После советско-польской войны 1920 года, поляков, попавших в плен, вывозили за Урал. Сентябрь 1939 г. считается началом Второй мировой войны. Разгром польских войск, и ввод войск Советского Союза на территорию Польской республики. В 1940-1941 гг. НКВД совершил три депортации около 1 200 000 человек [5, с. 55 и след.], в том числе 115 тыс. эвакуировались вместе с армией Андерса на Ближний Восток. Большинство депортированных попали в разные районы Сибири и республики СССР в Центральной Азии. Многие из них вернулись в Польшу во время репатриации после 1956 года. Об этом сохранились многотомные мемуары, такие как: «Судьба поляков на Востоке» (Ломжа, 1991-1994). Они значительно отличались от мемуаров польских сибиряков XIX века, так как они были наполнены историческими и политическими фактами.

Записи набора данных
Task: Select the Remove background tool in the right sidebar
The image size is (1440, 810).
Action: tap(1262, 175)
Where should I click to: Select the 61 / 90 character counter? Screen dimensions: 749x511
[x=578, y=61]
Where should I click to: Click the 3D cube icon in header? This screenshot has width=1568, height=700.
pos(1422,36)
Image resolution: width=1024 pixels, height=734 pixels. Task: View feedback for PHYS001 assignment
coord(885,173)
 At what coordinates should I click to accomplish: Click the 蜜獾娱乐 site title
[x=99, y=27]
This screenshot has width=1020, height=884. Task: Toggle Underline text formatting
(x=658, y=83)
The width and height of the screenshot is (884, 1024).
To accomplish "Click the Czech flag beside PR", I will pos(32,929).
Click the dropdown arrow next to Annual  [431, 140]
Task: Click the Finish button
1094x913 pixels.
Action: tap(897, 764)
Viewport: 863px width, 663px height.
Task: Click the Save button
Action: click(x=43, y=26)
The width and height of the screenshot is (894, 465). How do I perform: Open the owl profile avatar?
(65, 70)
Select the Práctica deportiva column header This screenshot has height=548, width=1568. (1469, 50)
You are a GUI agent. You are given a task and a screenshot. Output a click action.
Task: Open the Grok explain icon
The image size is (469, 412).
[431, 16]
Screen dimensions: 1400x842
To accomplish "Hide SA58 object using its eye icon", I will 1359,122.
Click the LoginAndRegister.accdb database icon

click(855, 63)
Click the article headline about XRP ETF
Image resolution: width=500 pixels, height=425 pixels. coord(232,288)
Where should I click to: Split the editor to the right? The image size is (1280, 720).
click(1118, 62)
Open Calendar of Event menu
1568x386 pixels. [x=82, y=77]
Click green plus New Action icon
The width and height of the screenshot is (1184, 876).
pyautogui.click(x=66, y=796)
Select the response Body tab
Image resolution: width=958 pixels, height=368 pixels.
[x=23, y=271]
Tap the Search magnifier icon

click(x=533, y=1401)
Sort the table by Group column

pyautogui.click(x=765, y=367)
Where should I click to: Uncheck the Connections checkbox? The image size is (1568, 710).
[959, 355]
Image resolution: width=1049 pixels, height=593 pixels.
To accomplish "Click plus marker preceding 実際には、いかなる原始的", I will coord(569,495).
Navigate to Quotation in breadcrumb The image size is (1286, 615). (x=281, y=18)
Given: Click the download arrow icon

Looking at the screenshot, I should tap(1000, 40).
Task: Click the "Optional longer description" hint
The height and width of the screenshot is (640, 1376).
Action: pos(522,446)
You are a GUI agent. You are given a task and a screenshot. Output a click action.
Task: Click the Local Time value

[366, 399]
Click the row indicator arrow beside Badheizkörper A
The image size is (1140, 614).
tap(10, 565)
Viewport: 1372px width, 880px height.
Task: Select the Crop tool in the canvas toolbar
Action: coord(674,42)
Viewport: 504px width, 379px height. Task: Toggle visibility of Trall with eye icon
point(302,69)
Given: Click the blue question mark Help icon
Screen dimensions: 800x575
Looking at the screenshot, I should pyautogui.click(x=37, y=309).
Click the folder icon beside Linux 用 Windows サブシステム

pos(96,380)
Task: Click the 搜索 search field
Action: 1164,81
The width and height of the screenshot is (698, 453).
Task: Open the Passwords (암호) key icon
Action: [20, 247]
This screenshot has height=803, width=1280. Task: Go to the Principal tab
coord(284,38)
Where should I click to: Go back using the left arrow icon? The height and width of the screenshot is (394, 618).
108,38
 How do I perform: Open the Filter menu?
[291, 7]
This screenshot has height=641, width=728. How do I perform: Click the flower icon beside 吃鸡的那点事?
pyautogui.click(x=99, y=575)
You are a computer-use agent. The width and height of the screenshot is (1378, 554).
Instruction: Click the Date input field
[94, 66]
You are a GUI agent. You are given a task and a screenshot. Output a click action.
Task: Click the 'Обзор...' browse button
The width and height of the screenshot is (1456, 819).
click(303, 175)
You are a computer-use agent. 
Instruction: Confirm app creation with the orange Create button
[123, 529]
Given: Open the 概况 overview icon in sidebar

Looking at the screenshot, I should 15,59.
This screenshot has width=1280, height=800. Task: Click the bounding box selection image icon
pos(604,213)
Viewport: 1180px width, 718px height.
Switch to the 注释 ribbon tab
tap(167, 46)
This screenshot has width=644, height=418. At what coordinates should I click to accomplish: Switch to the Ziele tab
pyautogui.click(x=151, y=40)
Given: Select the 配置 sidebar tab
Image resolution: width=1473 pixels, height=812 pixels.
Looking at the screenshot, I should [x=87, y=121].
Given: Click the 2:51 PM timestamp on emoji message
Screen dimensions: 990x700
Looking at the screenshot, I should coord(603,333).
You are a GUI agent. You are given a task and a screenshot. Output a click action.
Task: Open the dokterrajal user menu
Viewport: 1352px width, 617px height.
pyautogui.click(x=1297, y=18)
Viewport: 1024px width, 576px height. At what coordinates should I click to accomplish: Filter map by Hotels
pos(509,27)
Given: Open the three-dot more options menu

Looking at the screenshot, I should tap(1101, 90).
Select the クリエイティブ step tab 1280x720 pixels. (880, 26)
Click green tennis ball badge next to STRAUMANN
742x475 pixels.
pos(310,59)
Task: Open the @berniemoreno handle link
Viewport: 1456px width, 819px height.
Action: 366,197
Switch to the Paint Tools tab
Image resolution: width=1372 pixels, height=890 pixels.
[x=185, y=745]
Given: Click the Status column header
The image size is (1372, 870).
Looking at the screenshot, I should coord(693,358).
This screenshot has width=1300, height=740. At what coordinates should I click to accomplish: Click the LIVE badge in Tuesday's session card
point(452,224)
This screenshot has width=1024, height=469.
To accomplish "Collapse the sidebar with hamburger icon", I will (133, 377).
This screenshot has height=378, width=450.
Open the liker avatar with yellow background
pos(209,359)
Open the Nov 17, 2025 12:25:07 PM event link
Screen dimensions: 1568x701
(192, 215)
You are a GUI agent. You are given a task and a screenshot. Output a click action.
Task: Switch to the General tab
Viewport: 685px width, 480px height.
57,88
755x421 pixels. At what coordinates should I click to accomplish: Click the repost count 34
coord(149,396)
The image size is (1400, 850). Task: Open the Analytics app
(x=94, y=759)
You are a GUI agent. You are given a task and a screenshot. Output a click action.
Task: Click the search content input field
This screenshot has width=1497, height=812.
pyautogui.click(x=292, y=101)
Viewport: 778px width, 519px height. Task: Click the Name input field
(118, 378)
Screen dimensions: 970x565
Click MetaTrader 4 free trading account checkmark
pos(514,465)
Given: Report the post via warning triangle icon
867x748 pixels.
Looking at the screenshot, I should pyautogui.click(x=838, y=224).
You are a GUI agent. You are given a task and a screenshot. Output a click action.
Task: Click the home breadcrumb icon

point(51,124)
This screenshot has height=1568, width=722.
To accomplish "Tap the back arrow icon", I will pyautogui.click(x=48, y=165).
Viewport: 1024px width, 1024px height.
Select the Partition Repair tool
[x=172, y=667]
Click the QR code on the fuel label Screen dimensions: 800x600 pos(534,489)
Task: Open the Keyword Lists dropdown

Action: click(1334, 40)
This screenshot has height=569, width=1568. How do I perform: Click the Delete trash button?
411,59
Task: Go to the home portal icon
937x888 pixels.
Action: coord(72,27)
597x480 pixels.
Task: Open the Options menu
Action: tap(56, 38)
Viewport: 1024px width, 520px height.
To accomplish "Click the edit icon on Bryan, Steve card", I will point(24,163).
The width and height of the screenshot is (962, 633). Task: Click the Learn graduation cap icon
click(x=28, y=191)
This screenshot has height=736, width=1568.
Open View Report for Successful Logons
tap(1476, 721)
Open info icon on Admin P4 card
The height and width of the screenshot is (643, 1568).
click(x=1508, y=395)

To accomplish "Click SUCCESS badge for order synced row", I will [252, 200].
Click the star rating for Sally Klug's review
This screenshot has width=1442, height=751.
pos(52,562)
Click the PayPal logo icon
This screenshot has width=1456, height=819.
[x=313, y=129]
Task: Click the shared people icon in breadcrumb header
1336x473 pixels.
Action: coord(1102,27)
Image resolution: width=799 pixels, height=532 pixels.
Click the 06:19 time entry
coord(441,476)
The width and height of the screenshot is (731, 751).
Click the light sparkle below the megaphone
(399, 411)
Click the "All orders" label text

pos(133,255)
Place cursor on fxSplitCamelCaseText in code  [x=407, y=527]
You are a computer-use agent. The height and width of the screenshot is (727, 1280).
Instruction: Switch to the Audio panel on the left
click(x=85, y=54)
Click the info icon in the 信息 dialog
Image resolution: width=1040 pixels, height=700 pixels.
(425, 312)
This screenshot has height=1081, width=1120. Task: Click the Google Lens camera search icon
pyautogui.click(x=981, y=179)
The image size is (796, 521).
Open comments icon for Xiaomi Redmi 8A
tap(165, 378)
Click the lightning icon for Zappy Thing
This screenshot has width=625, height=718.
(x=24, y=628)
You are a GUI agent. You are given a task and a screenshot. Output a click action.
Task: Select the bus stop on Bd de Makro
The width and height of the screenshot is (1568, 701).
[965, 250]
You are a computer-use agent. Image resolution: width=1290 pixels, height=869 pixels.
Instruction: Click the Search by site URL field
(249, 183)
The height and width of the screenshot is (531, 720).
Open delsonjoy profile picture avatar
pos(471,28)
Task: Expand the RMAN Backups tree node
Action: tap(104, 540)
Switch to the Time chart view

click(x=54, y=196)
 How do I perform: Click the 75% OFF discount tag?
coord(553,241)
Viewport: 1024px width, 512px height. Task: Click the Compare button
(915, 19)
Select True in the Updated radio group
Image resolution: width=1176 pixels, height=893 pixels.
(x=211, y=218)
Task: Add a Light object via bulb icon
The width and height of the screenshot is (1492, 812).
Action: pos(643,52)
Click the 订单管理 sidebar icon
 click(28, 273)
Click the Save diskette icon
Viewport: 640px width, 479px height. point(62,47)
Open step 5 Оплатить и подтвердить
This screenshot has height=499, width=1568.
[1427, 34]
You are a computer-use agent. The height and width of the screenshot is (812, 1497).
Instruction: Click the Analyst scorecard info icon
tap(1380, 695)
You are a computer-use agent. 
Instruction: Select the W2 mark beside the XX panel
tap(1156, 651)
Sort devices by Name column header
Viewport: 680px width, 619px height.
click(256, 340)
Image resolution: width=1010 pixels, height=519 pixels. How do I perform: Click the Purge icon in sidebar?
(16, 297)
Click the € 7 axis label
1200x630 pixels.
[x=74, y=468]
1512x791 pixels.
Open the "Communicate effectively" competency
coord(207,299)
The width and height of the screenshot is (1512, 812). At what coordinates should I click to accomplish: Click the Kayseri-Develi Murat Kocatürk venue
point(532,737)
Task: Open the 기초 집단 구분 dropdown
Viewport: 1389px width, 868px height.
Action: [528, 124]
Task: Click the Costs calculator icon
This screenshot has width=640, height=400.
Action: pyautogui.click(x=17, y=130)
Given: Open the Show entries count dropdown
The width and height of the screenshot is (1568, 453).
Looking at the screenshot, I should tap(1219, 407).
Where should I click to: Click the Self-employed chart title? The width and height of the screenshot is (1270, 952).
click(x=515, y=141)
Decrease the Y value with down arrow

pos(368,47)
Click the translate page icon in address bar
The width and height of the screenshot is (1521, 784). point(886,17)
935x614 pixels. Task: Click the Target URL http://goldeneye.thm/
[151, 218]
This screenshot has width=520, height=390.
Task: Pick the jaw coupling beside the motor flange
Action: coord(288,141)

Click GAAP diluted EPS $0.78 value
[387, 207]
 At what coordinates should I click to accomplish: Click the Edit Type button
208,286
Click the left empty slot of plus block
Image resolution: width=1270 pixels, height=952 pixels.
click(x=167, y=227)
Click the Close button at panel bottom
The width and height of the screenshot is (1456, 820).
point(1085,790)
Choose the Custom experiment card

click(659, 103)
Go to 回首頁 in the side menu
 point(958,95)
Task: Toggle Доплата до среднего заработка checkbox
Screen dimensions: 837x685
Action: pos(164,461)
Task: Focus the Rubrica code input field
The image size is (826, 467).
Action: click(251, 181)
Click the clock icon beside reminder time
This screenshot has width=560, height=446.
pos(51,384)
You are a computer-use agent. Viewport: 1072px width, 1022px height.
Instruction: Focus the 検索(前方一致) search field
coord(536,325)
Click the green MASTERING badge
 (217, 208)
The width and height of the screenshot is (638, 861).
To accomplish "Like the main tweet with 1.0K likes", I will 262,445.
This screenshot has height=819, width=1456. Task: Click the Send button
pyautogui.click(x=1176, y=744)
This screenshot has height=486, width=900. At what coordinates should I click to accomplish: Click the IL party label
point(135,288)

= Задания =
1) Ответьте на вопросы по отрывку, помечая ответы так же, как вопросы.
(a) Сколько человек депортировал НКВД в 1940–1941 гг.?
(b) Куда попало большинство депортированных?
(c) Какие многотомные мемуары названы в отрывке?
2) Перепишите фрагмент отрывка от слов «После советско-польской войны» до слов «и политическими фактами.», заменив «Урал» на «Байкал».
Записи взяты из другого источника.

= Ответы =
1)
(a) Около 1 200 000 человек.
(b) В разные районы Сибири и в республики СССР в Центральной Азии.
(c) «Судьба поляков на Востоке» (Ломжа, 1991–1994).

2)
После советско-польской войны 1920 года, поляков, попавших в плен, вывозили за Байкал. Сентябрь 1939 г. считается началом Второй мировой войны. Разгром польских войск, и ввод войск Советского Союза на территорию Польской республики. В 1940-1941 гг. НКВД совершил три депортации около 1 200 000 человек [5, с. 55 и след.], в том числе 115 тыс. эвакуировались вместе с армией Андерса на Ближний Восток. Большинство депортированных попали в разные районы Сибири и республики СССР в Центральной Азии. Многие из них вернулись в Польшу во время репатриации после 1956 года. Об этом сохранились многотомные мемуары, такие как: «Судьба поляков на Востоке» (Ломжа, 1991-1994). Они значительно отличались от мемуаров польских сибиряков XIX века, так как они были наполнены историческими и политическими фактами.